Rows:

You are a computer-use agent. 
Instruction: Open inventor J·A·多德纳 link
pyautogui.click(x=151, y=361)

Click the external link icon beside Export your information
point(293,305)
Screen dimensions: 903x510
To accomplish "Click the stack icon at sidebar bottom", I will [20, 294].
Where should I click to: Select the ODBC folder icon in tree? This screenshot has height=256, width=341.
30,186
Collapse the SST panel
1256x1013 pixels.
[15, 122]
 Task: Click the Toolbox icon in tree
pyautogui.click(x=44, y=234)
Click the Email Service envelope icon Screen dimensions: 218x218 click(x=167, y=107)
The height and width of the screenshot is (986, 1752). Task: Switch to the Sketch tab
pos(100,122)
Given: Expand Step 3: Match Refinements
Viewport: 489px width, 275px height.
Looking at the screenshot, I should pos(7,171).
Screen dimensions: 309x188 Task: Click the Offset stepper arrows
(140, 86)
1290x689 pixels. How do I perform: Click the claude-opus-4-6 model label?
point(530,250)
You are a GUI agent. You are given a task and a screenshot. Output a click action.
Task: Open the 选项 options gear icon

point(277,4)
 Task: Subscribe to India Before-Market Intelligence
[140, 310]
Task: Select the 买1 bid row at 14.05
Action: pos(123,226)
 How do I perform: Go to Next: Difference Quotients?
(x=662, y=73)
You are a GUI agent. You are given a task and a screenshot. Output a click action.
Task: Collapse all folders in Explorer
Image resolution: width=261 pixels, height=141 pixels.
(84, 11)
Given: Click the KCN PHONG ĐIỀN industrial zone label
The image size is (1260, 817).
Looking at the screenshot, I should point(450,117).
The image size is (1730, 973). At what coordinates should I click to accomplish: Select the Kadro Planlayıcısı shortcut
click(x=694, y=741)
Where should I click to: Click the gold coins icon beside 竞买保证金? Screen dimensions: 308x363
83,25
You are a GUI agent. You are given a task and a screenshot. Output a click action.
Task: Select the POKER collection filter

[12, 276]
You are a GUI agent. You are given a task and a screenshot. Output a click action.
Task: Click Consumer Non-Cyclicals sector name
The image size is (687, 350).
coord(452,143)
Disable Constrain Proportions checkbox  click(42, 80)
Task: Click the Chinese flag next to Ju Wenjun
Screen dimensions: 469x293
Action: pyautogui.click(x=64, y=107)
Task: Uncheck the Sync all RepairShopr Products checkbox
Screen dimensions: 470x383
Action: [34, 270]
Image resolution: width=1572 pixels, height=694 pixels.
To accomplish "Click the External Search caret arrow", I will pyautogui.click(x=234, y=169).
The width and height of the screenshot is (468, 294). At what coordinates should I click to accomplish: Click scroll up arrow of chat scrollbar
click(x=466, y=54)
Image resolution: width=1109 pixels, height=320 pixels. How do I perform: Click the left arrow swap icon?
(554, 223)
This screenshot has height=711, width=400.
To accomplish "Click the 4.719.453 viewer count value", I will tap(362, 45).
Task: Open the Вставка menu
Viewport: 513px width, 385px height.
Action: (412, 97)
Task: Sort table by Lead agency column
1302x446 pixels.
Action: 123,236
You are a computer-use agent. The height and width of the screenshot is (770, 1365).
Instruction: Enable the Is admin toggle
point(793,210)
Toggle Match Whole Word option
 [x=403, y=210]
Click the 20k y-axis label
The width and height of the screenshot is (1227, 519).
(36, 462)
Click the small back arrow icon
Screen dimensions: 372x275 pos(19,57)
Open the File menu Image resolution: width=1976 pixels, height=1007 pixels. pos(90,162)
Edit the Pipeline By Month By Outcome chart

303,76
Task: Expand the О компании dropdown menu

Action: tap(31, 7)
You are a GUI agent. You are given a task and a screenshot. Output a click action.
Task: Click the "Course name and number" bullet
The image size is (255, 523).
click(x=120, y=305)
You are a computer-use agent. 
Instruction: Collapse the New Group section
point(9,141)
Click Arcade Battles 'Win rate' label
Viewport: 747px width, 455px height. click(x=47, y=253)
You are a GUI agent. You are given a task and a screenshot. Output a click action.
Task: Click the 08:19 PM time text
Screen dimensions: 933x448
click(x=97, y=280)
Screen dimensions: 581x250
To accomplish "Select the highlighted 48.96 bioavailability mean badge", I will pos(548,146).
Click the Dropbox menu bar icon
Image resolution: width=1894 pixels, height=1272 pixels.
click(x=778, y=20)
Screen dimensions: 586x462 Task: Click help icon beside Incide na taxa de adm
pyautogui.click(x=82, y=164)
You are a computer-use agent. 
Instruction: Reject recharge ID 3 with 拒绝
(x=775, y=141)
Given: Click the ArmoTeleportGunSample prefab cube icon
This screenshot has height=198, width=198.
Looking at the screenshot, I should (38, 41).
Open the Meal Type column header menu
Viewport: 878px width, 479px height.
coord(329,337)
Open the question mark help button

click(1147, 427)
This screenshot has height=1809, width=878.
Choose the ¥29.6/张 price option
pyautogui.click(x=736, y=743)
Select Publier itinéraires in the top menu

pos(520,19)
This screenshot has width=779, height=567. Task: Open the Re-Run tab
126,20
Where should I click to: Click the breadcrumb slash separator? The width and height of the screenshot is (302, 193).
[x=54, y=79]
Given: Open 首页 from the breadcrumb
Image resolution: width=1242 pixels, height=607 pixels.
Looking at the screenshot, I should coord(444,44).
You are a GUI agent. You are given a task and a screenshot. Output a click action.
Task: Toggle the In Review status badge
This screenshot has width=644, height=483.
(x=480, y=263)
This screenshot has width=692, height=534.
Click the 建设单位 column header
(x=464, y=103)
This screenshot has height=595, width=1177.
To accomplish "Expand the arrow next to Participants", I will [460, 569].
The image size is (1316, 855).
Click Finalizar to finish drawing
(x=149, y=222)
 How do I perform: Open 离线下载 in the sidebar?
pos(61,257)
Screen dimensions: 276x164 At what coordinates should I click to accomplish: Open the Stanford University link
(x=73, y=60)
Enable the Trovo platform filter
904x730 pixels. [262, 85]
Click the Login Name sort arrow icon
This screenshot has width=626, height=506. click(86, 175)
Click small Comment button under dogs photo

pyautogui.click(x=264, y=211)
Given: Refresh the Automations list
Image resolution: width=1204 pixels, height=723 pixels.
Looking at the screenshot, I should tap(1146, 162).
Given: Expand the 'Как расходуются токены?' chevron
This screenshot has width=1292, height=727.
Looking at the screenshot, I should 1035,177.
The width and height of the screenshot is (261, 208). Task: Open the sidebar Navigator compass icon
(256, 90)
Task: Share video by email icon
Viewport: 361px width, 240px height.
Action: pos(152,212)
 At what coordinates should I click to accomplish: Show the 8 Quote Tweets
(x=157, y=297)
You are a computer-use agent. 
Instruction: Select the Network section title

Exercise details: Convert all of the data above into a JSON list of strings, with one string for each line and no entries for blank lines.

Correct result:
[
  "You are a computer-use agent. ",
  "Instruction: Open inventor J·A·多德纳 link",
  "pyautogui.click(x=151, y=361)",
  "Click the external link icon beside Export your information",
  "point(293,305)",
  "Screen dimensions: 903x510",
  "To accomplish \"Click the stack icon at sidebar bottom\", I will [20, 294].",
  "Where should I click to: Select the ODBC folder icon in tree? This screenshot has height=256, width=341.",
  "30,186",
  "Collapse the SST panel",
  "1256x1013 pixels.",
  "[15, 122]",
  " Task: Click the Toolbox icon in tree",
  "pyautogui.click(x=44, y=234)",
  "Click the Email Service envelope icon Screen dimensions: 218x218 click(x=167, y=107)",
  "The height and width of the screenshot is (986, 1752). Task: Switch to the Sketch tab",
  "pos(100,122)",
  "Given: Expand Step 3: Match Refinements",
  "Viewport: 489px width, 275px height.",
  "Looking at the screenshot, I should pos(7,171).",
  "Screen dimensions: 309x188 Task: Click the Offset stepper arrows",
  "(140, 86)",
  "1290x689 pixels. How do I perform: Click the claude-opus-4-6 model label?",
  "point(530,250)",
  "You are a GUI agent. You are given a task and a screenshot. Output a click action.",
  "Task: Open the 选项 options gear icon",
  "point(277,4)",
  " Task: Subscribe to India Before-Market Intelligence",
  "[140, 310]",
  "Task: Select the 买1 bid row at 14.05",
  "Action: pos(123,226)",
  " How do I perform: Go to Next: Difference Quotients?",
  "(x=662, y=73)",
  "You are a GUI agent. You are given a task and a screenshot. Output a click action.",
  "Task: Collapse all folders in Explorer",
  "Image resolution: width=261 pixels, height=141 pixels.",
  "(84, 11)",
  "Given: Click the KCN PHONG ĐIỀN industrial zone label",
  "The image size is (1260, 817).",
  "Looking at the screenshot, I should point(450,117).",
  "The image size is (1730, 973). At what coordinates should I click to accomplish: Select the Kadro Planlayıcısı shortcut",
  "click(x=694, y=741)",
  "Where should I click to: Click the gold coins icon beside 竞买保证金? Screen dimensions: 308x363",
  "83,25",
  "You are a GUI agent. You are given a task and a screenshot. Output a click action.",
  "Task: Select the POKER collection filter",
  "[12, 276]",
  "You are a GUI agent. You are given a task and a screenshot. Output a click action.",
  "Task: Click Consumer Non-Cyclicals sector name",
  "The image size is (687, 350).",
  "coord(452,143)",
  "Disable Constrain Proportions checkbox  click(42, 80)",
  "Task: Click the Chinese flag next to Ju Wenjun",
  "Screen dimensions: 469x293",
  "Action: pyautogui.click(x=64, y=107)",
  "Task: Uncheck the Sync all RepairShopr Products checkbox",
  "Screen dimensions: 470x383",
  "Action: [34, 270]",
  "Image resolution: width=1572 pixels, height=694 pixels.",
  "To accomplish \"Click the External Search caret arrow\", I will pyautogui.click(x=234, y=169).",
  "The width and height of the screenshot is (468, 294). At what coordinates should I click to accomplish: Click scroll up arrow of chat scrollbar",
  "click(x=466, y=54)",
  "Image resolution: width=1109 pixels, height=320 pixels. How do I perform: Click the left arrow swap icon?",
  "(554, 223)",
  "This screenshot has height=711, width=400.",
  "To accomplish \"Click the 4.719.453 viewer count value\", I will tap(362, 45).",
  "Task: Open the Вставка menu",
  "Viewport: 513px width, 385px height.",
  "Action: (412, 97)",
  "Task: Sort table by Lead agency column",
  "1302x446 pixels.",
  "Action: 123,236",
  "You are a computer-use agent. The height and width of the screenshot is (770, 1365).",
  "Instruction: Enable the Is admin toggle",
  "point(793,210)",
  "Toggle Match Whole Word option",
  " [x=403, y=210]",
  "Click the 20k y-axis label",
  "The width and height of the screenshot is (1227, 519).",
  "(36, 462)",
  "Click the small back arrow icon",
  "Screen dimensions: 372x275 pos(19,57)",
  "Open the File menu Image resolution: width=1976 pixels, height=1007 pixels. pos(90,162)",
  "Edit the Pipeline By Month By Outcome chart",
  "303,76",
  "Task: Expand the О компании dropdown menu",
  "Action: tap(31, 7)",
  "You are a GUI agent. You are given a task and a screenshot. Output a click action.",
  "Task: Click the \"Course name and number\" bullet",
  "The image size is (255, 523).",
  "click(x=120, y=305)",
  "You are a computer-use agent. ",
  "Instruction: Collapse the New Group section",
  "point(9,141)",
  "Click Arcade Battles 'Win rate' label",
  "Viewport: 747px width, 455px height. click(x=47, y=253)",
  "You are a GUI agent. You are given a task and a screenshot. Output a click action.",
  "Task: Click the 08:19 PM time text",
  "Screen dimensions: 933x448",
  "click(x=97, y=280)",
  "Screen dimensions: 581x250",
  "To accomplish \"Select the highlighted 48.96 bioavailability mean badge\", I will pos(548,146).",
  "Click the Dropbox menu bar icon",
  "Image resolution: width=1894 pixels, height=1272 pixels.",
  "click(x=778, y=20)",
  "Screen dimensions: 586x462 Task: Click help icon beside Incide na taxa de adm",
  "pyautogui.click(x=82, y=164)",
  "You are a computer-use agent. ",
  "Instruction: Reject recharge ID 3 with 拒绝",
  "(x=775, y=141)",
  "Given: Click the ArmoTeleportGunSample prefab cube icon",
  "This screenshot has height=198, width=198.",
  "Looking at the screenshot, I should (38, 41).",
  "Open the Meal Type column header menu",
  "Viewport: 878px width, 479px height.",
  "coord(329,337)",
  "Open the question mark help button",
  "click(1147, 427)",
  "This screenshot has height=1809, width=878.",
  "Choose the ¥29.6/张 price option",
  "pyautogui.click(x=736, y=743)",
  "Select Publier itinéraires in the top menu",
  "pos(520,19)",
  "This screenshot has width=779, height=567. Task: Open the Re-Run tab",
  "126,20",
  "Where should I click to: Click the breadcrumb slash separator? The width and height of the screenshot is (302, 193).",
  "[x=54, y=79]",
  "Given: Open 首页 from the breadcrumb",
  "Image resolution: width=1242 pixels, height=607 pixels.",
  "Looking at the screenshot, I should coord(444,44).",
  "You are a GUI agent. You are given a task and a screenshot. Output a click action.",
  "Task: Toggle the In Review status badge",
  "This screenshot has width=644, height=483.",
  "(x=480, y=263)",
  "This screenshot has width=692, height=534.",
  "Click the 建设单位 column header",
  "(x=464, y=103)",
  "This screenshot has height=595, width=1177.",
  "To accomplish \"Expand the arrow next to Participants\", I will [460, 569].",
  "The image size is (1316, 855).",
  "Click Finalizar to finish drawing",
  "(x=149, y=222)",
  " How do I perform: Open 离线下载 in the sidebar?",
  "pos(61,257)",
  "Screen dimensions: 276x164 At what coordinates should I click to accomplish: Open the Stanford University link",
  "(x=73, y=60)",
  "Enable the Trovo platform filter",
  "904x730 pixels. [262, 85]",
  "Click the Login Name sort arrow icon",
  "This screenshot has width=626, height=506. click(86, 175)",
  "Click small Comment button under dogs photo",
  "pyautogui.click(x=264, y=211)",
  "Given: Refresh the Automations list",
  "Image resolution: width=1204 pixels, height=723 pixels.",
  "Looking at the screenshot, I should tap(1146, 162).",
  "Given: Expand the 'Как расходуются токены?' chevron",
  "This screenshot has width=1292, height=727.",
  "Looking at the screenshot, I should 1035,177.",
  "The width and height of the screenshot is (261, 208). Task: Open the sidebar Navigator compass icon",
  "(256, 90)",
  "Task: Share video by email icon",
  "Viewport: 361px width, 240px height.",
  "Action: pos(152,212)",
  " At what coordinates should I click to accomplish: Show the 8 Quote Tweets",
  "(x=157, y=297)",
  "You are a computer-use agent. ",
  "Instruction: Select the Network section title"
]